Forum Moderators: open

Message Too Old, No Replies

URLs not recognised by Google

         

Glenn Murray

12:02 am on Apr 5, 2004 (gmt 0)

10+ Year Member



Hi everyone. For all but 2 of my website's pages, if I copy the url into Google and do a search, Google returns "Sorry, no information is available for the URL www...." This indicates to me that these pages
haven't been spidered yet, but this doesn't make sense. The top level page has been spidered, and it has text links to the rest of these pages. It's not a new website, it's regularly updated, and we don't have any javascript in the source. Anyone have any
idea what could be going wrong?

jpell

1:51 am on Apr 6, 2004 (gmt 0)

10+ Year Member



Welcome to WW Glenn,
Were these pages there when your site was crawled for the first time?
If so, then I can't offer an opinion. If not, just hang in there, they will be indexed eventually.
JPell

Glenn Murray

2:10 am on Apr 6, 2004 (gmt 0)

10+ Year Member



Hi and thanks for your response. Yep, the pages were there when the site was spidered. I'm beginning to think it has something to do with the splash page. The first page people go to (the highest level page) is a Flash animation. It has all the meta data before the flash in the code, it's being spidered ok, and it is PR4. This page links to the first real content page which is a home.asp, and it's being spidered ok too. These are the only 2 pages "recognised" by google at the moment.

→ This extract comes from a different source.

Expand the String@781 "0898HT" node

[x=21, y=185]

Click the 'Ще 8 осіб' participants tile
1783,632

I submitted the home.asp page to google manually because I was worried about the flash intro. This may be why it is being spidered and the rest aren't? I manually submitted 2 more pages this morning to test this theory, but obviously I'm yet to see if they'll been spidered.

Thanks.

abates

2:16 am on Apr 6, 2004 (gmt 0)

10+ Year Member



How long has the site been up?

Glenn Murray

2:39 am on Apr 6, 2004 (gmt 0)

10+ Year Member



The entire site has been up for a year or two. Most of the pages are at least a year old. I've recently edited a lot of them (approx 6 weeks ago). The top level page (the Flash intro) was submitted at least 8 weeks ago, probably longer. I submitted the home.asp to Google about 6 weeks ago.

Cheers.

rainborick

2:53 am on Apr 6, 2004 (gmt 0)

WebmasterWorld Senior Member 10+ Year Member Top Contributors Of The Month



Try entering:

site:www.****.com -asdf

which will bring up all of the pages from that URL that are in the index.

Glenn Murray

3:18 am on Apr 6, 2004 (gmt 0)

10+ Year Member



Thanks! This displays 7 results, 2 of which are the pages mentioned above. The rest are elements of these pages like menu structures, etc. None of the other pages are listed.

Appreciate your help.

BigDave

3:26 am on Apr 6, 2004 (gmt 0)

WebmasterWorld Senior Member 10+ Year Member



Are your links to those other pages of the for <a href='www.example.com/page.html">?

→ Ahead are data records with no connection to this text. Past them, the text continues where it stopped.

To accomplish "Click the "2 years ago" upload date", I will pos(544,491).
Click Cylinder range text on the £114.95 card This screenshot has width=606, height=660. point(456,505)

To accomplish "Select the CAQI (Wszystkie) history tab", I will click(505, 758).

Google will not follow javascript links or <form> links.

MikeBeverley

10:28 am on Apr 6, 2004 (gmt 0)

10+ Year Member



BigDave, there were several threads recently about Google indexing URL's in javascripts let alone the information regarding Google's crawling of javascripts for spam techniques:

[webmasterworld.com...]

Myself, I have several forms on my site and the form pages (.php) have been added to the Google index despite being excluded in the robots.txt file. Just the URL's are showing for the scripted php pages, no title or description (they don't have either).

I feel that Googlebot does rip URL's out of forms and javascripts and sticks them in the index whether we want them to or not. Googleguy said recently that they will index pages that are linked to even if they are excluded by the robots.txt file, but they will not show the title and description.

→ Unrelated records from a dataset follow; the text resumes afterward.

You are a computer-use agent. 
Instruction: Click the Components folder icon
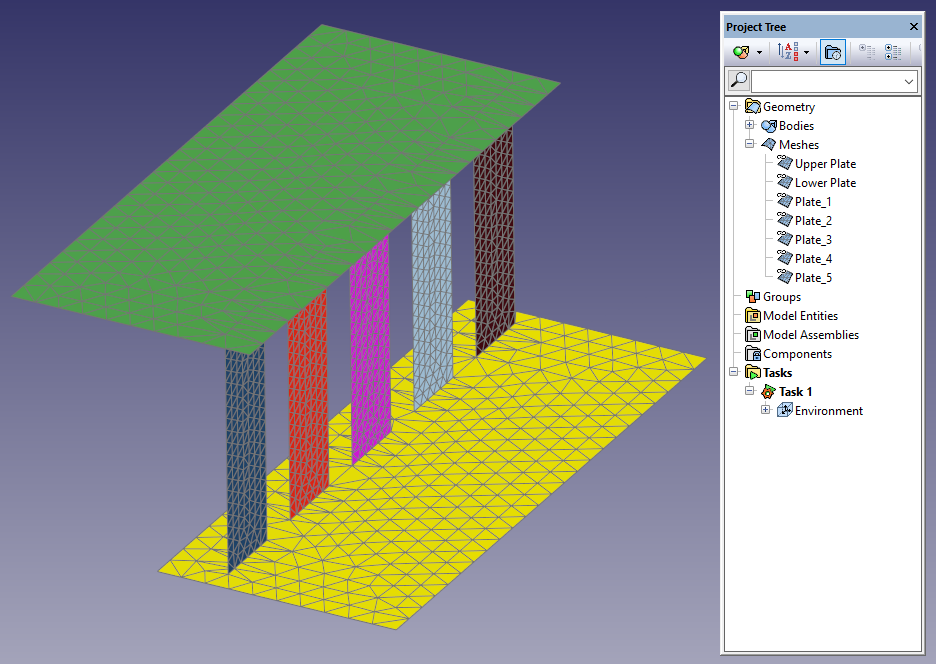[752, 354]
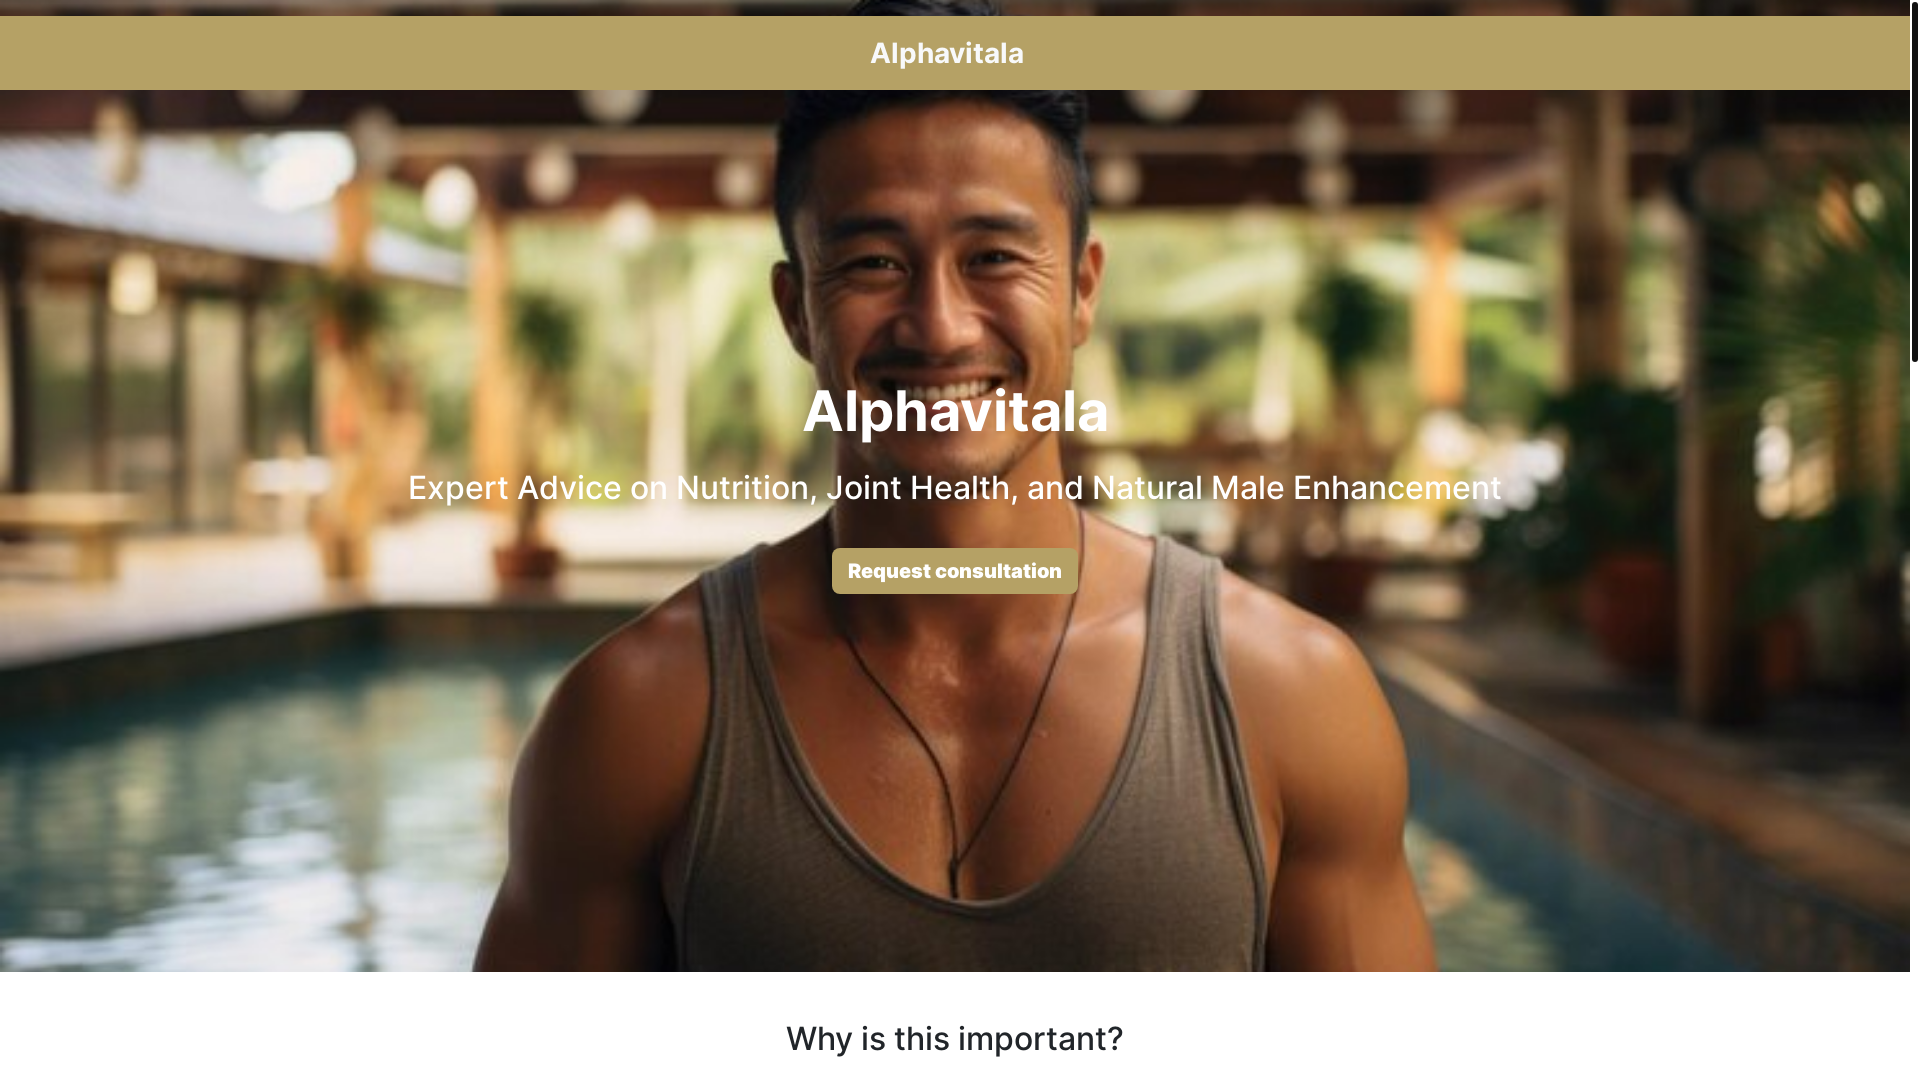This screenshot has height=1080, width=1920.
Task: Click the Alphavitala brand link in header
Action: [x=946, y=53]
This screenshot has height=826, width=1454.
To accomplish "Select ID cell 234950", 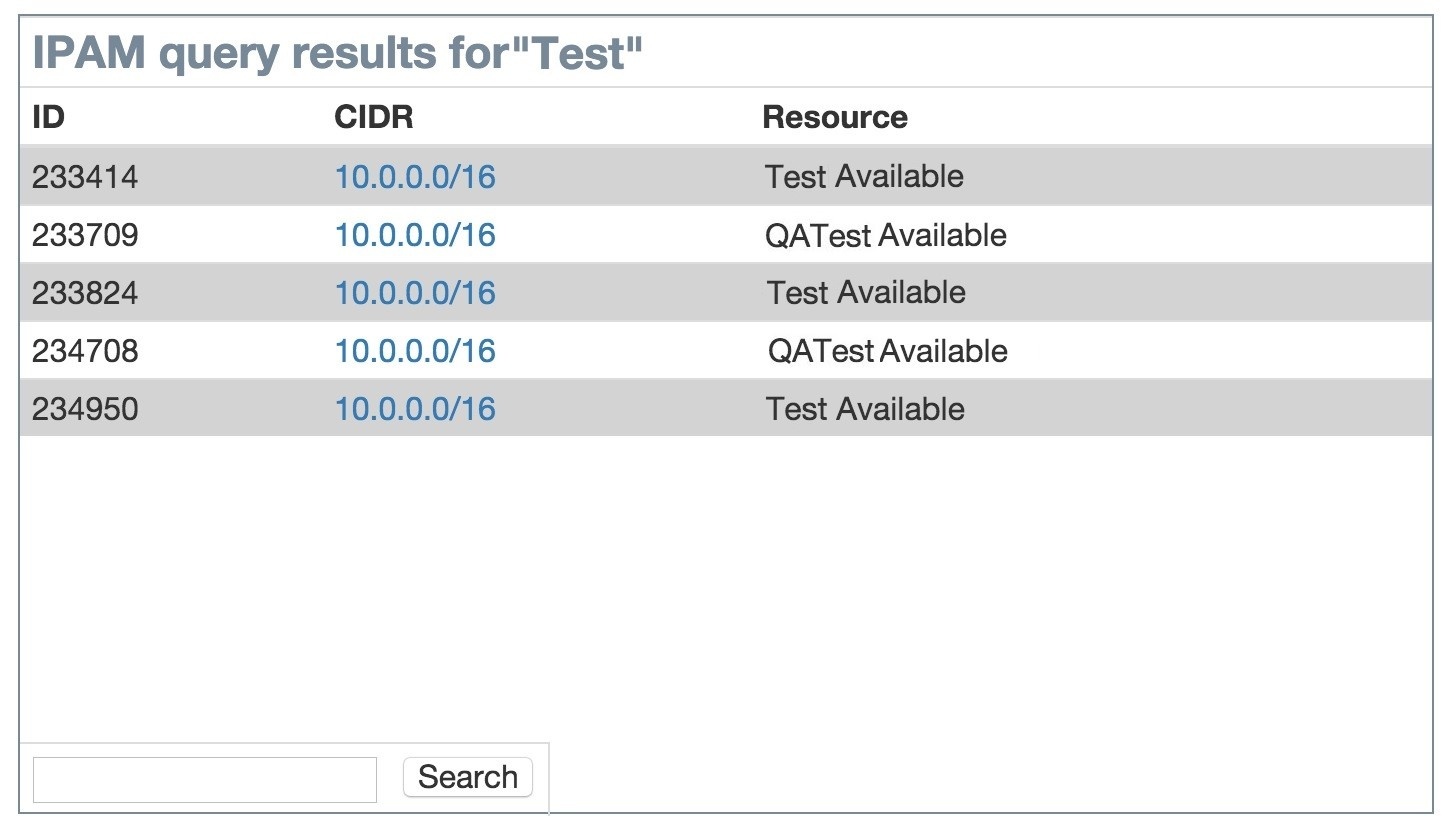I will (x=85, y=409).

This would be simpler if someone took a look at the site in question, Glenn Murray, please sticky me your web address and I'll have a look.

BigDave

4:23 pm on Apr 6, 2004 (gmt 0)

WebmasterWorld Senior Member 10+ Year Member



Yes, and I participated in those threads. Google will even pick up an URL from within text. . . but, those URLs will not get any PageRank, and will not be a high priority to crawl.

As for forms, it would make absolutely no sense for Google to follow a form. In most cases, you would have to fill out a form to get correct results.

Let's take a really simple form, here's one [google.com...]

The spider would have no way to know what to put in that field to get back useable information. It returns different information for each thing that you enter in the form. And if you enter nothing, many forms only return an error page. Not exacly useful information for a search engine to index.

If you have a form result page in the index, there is probably a link from someone to that specific result. Like if you put in a link to [google.com...]

Liane

10:49 pm on Apr 7, 2004 (gmt 0)

WebmasterWorld Senior Member 10+ Year Member



Glenn Murray,

I may be off base here but if you do a search for your missing url without using the preceding "www." do you get any results? If so, I think this may indicate a penalty.

I've discovered in some searches that there are often pages in the results which show only the URL without "www." before them. However, if you perform a search for the same URL with the "www.", you will get the same message, "Sorry, no information is available for the URL www....". The page is actually still in the index ... but may have been penalized for whatever reason.

I just noticed this as recenly as yesterday for several of my own pages. Not sure if its an actual penalty or not though. I just changed my hosting company and the site was down for a while. (Not a smooth transition) So I don't know if that is what caused it or not and no way to find out except to give it some time to see if the robots pick up the missing pages.

Perhaps GG or another Google rep can help with an answer here? No problems with any of the other engines on those missing pages, so its a bit of a mystery.

I have 92 pages showing in the index where all of the pages in the site were indexed a month ago. I'm as confused as you!

Glenn Murray

1:11 am on Apr 8, 2004 (gmt 0)

10+ Year Member



Hi Liane,

Thanks for the suggestion - I learned something from it. However (perhaps fortunately), a search without the www returns nothing, so it doesn't look like that's it. Mike tells me that it might be the fact that our urls are dynamic and use "id=****" etc. to identify the topics. He suggested using "page=xxx" instead. We're changing this. He also suggested adding a site map and we're doing this too.

Fingers crossed.

Cheers.